— About this exercise —
Reproduce word for word the line that contains "[button] (133, 343)" and every line after it to the end of the records, with nothing else added.

*** Opening Excerpted records ***

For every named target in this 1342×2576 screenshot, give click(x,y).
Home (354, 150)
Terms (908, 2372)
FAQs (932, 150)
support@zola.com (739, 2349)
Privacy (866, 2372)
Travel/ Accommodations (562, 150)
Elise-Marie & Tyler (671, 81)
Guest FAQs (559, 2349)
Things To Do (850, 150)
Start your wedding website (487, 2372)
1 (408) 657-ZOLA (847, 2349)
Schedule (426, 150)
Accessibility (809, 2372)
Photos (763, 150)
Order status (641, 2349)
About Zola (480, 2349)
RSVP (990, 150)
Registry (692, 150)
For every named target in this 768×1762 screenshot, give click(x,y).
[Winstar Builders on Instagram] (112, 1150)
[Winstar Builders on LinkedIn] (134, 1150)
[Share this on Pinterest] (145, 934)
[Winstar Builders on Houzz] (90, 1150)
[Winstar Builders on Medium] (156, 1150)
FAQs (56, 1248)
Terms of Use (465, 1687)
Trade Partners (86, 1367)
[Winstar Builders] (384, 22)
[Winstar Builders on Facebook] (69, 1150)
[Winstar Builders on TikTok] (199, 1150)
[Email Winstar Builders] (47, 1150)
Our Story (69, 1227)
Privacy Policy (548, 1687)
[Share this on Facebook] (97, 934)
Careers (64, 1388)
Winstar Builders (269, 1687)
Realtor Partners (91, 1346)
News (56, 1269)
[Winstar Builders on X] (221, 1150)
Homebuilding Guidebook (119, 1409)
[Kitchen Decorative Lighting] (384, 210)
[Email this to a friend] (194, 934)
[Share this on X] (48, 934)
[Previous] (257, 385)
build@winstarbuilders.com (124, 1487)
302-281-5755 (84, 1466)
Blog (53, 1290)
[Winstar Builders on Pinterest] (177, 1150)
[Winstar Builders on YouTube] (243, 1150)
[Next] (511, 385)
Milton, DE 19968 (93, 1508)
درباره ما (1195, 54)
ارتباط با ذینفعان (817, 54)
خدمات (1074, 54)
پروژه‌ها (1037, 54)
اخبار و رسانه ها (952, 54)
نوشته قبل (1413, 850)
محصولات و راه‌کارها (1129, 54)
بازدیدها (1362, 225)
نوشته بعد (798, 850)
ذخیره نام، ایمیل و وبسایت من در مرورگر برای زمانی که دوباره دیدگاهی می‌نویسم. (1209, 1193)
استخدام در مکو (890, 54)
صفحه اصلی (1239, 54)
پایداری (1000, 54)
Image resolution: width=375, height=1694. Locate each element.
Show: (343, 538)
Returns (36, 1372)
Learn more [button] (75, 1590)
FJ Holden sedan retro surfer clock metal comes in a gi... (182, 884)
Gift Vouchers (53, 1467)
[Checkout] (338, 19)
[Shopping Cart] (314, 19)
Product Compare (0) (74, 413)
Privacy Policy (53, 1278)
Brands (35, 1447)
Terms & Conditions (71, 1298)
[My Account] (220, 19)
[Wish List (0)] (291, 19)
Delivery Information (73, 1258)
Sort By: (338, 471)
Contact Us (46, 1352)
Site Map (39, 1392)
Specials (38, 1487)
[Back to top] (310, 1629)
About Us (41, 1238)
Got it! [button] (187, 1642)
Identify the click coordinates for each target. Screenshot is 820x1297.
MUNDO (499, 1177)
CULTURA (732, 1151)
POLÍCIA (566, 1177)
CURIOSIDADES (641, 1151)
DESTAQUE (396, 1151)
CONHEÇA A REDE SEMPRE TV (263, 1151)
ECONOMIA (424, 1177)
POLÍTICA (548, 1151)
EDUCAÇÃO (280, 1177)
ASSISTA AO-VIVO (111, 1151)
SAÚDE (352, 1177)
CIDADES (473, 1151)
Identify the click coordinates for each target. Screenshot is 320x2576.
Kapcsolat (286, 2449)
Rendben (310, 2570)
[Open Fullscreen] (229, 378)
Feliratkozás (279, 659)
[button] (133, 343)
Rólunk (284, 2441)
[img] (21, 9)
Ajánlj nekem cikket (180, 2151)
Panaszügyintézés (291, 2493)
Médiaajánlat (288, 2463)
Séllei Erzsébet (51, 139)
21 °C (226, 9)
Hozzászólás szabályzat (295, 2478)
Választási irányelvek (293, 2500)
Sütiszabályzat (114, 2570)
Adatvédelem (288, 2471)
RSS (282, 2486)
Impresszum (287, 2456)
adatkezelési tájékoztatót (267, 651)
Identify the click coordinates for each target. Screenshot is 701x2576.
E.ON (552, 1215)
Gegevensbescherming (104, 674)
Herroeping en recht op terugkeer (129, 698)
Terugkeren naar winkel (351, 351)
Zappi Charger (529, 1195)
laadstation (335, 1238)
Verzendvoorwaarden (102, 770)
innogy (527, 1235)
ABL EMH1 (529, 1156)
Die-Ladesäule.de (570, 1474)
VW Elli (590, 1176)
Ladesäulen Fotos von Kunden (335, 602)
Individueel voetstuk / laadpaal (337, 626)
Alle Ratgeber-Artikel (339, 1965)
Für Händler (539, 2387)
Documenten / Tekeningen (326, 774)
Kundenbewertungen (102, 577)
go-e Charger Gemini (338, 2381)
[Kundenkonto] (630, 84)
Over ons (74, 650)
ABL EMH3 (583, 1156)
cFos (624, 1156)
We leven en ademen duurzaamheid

*** Closing Excerpted records ***

— Answer to the exercise —
[button] (133, 343)
Rólunk (284, 2441)
[img] (21, 9)
Ajánlj nekem cikket (180, 2151)
Panaszügyintézés (291, 2493)
Médiaajánlat (288, 2463)
Séllei Erzsébet (51, 139)
21 °C (226, 9)
Hozzászólás szabályzat (295, 2478)
Választási irányelvek (293, 2500)
Sütiszabályzat (114, 2570)
Adatvédelem (288, 2471)
RSS (282, 2486)
Impresszum (287, 2456)
adatkezelési tájékoztatót (267, 651)
Identify the click coordinates for each target. Screenshot is 701x2576.
E.ON (552, 1215)
Gegevensbescherming (104, 674)
Herroeping en recht op terugkeer (129, 698)
Terugkeren naar winkel (351, 351)
Zappi Charger (529, 1195)
laadstation (335, 1238)
Verzendvoorwaarden (102, 770)
innogy (527, 1235)
ABL EMH1 (529, 1156)
Die-Ladesäule.de (570, 1474)
VW Elli (590, 1176)
Ladesäulen Fotos von Kunden (335, 602)
Individueel voetstuk / laadpaal (337, 626)
Alle Ratgeber-Artikel (339, 1965)
Für Händler (539, 2387)
Documenten / Tekeningen (326, 774)
Kundenbewertungen (102, 577)
go-e Charger Gemini (338, 2381)
[Kundenkonto] (630, 84)
Over ons (74, 650)
ABL EMH3 (583, 1156)
cFos (624, 1156)
We leven en ademen duurzaamheid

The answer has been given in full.